Return all the entries below exactly, except for the images they hold.

Content starts

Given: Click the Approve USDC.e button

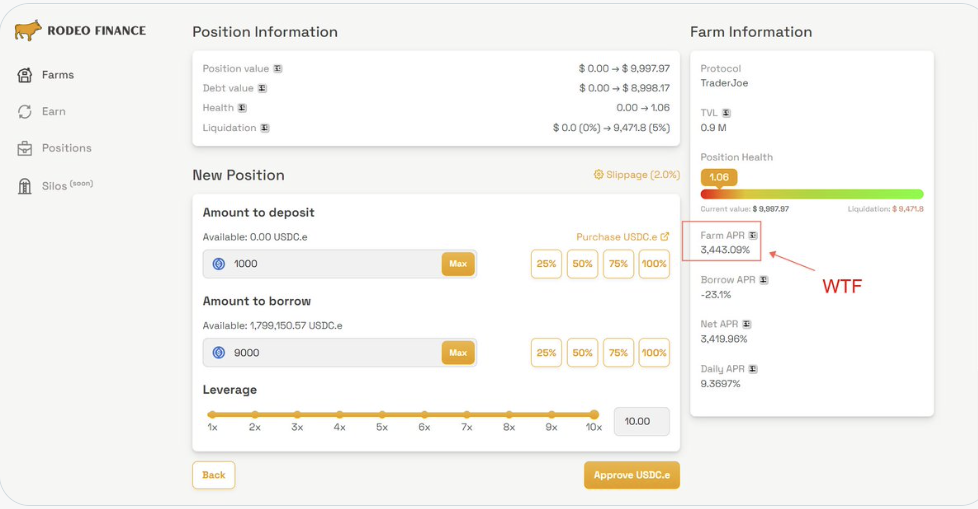Looking at the screenshot, I should [x=631, y=475].
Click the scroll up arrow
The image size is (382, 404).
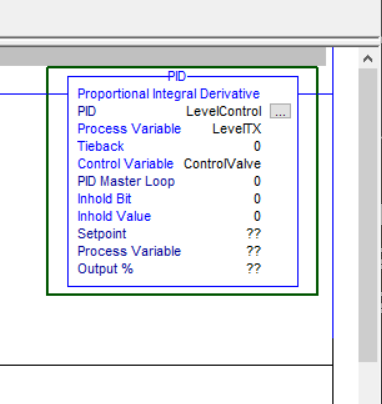coord(368,59)
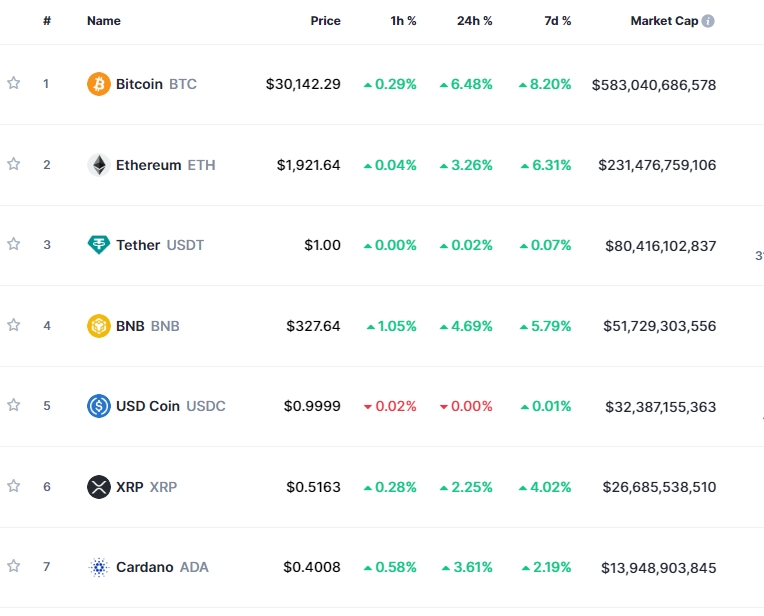Viewport: 764px width, 616px height.
Task: Click the USD Coin logo
Action: coord(98,406)
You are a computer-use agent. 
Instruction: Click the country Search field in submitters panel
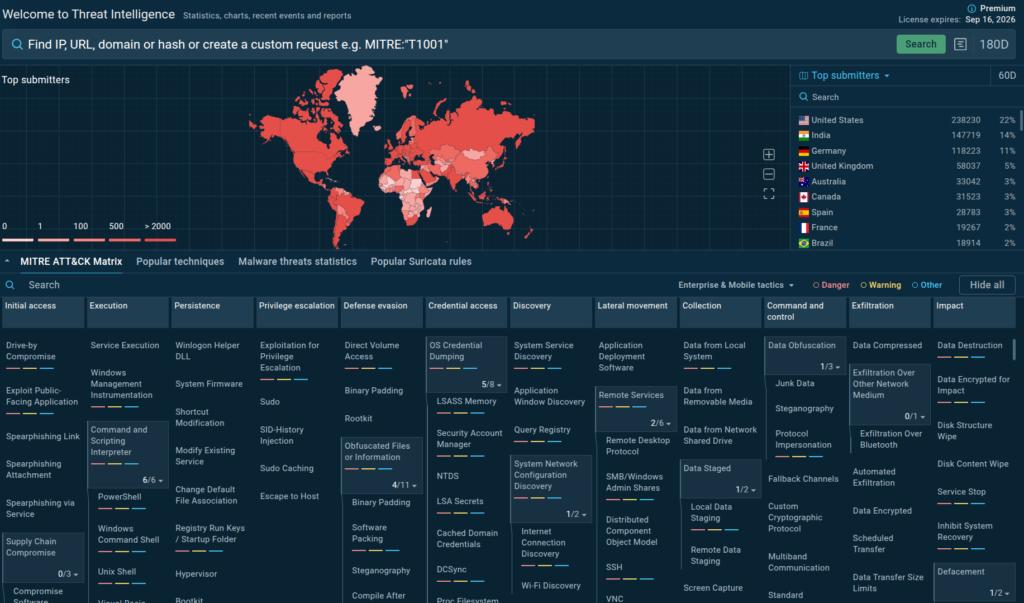coord(900,97)
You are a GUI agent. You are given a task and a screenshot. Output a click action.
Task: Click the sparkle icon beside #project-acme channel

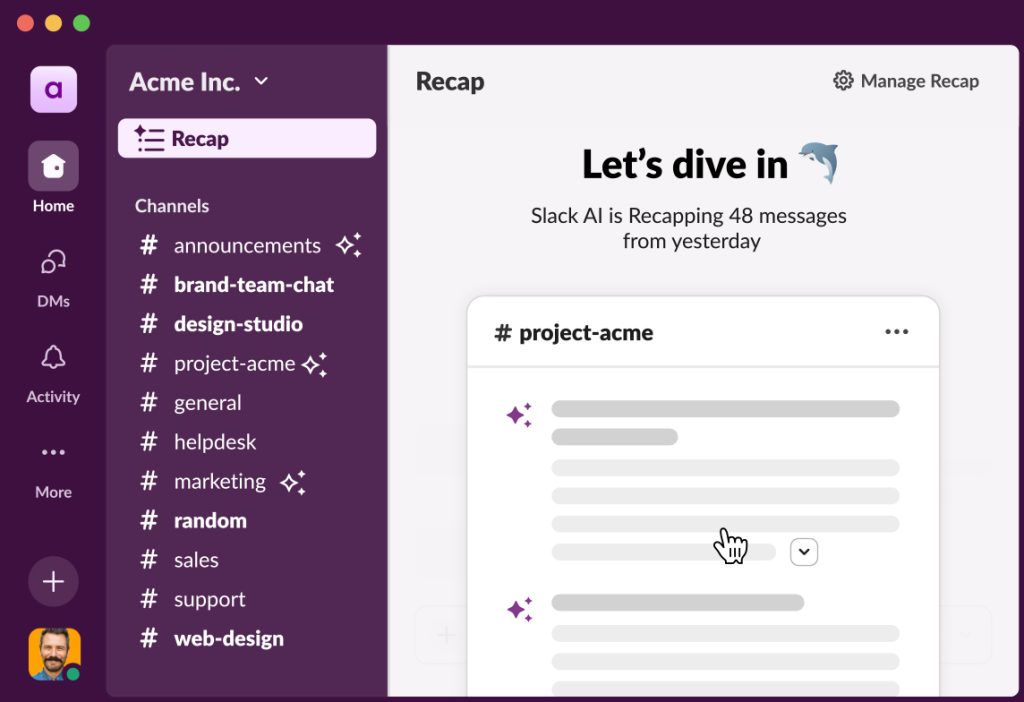pos(315,362)
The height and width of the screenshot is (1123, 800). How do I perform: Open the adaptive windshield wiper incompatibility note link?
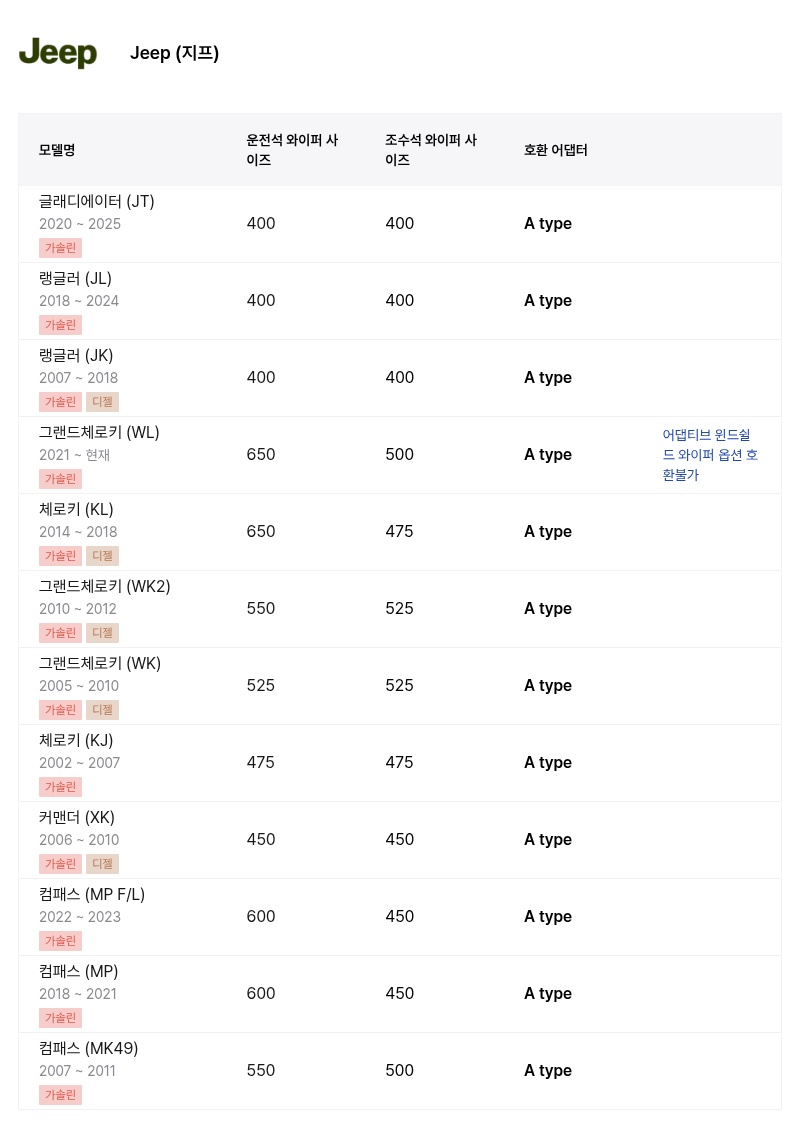click(710, 455)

Content ends

▸ REPLY TO THE TASK:
Given: Click the Approve USDC.e button

Looking at the screenshot, I should [x=631, y=475].
Click the scroll up arrow
The image size is (382, 404).
coord(368,59)
Viewport: 764px width, 616px height.
Task: Click the USD Coin logo
Action: coord(98,406)
You are a computer-use agent. 
Instruction: Click the country Search field in submitters panel
coord(900,97)
You are a GUI agent. You are given a task and a screenshot. Output a click action.
Task: Click the sparkle icon beside #project-acme channel

pos(315,362)
The height and width of the screenshot is (1123, 800). How do I perform: Open the adaptive windshield wiper incompatibility note link?
click(710, 455)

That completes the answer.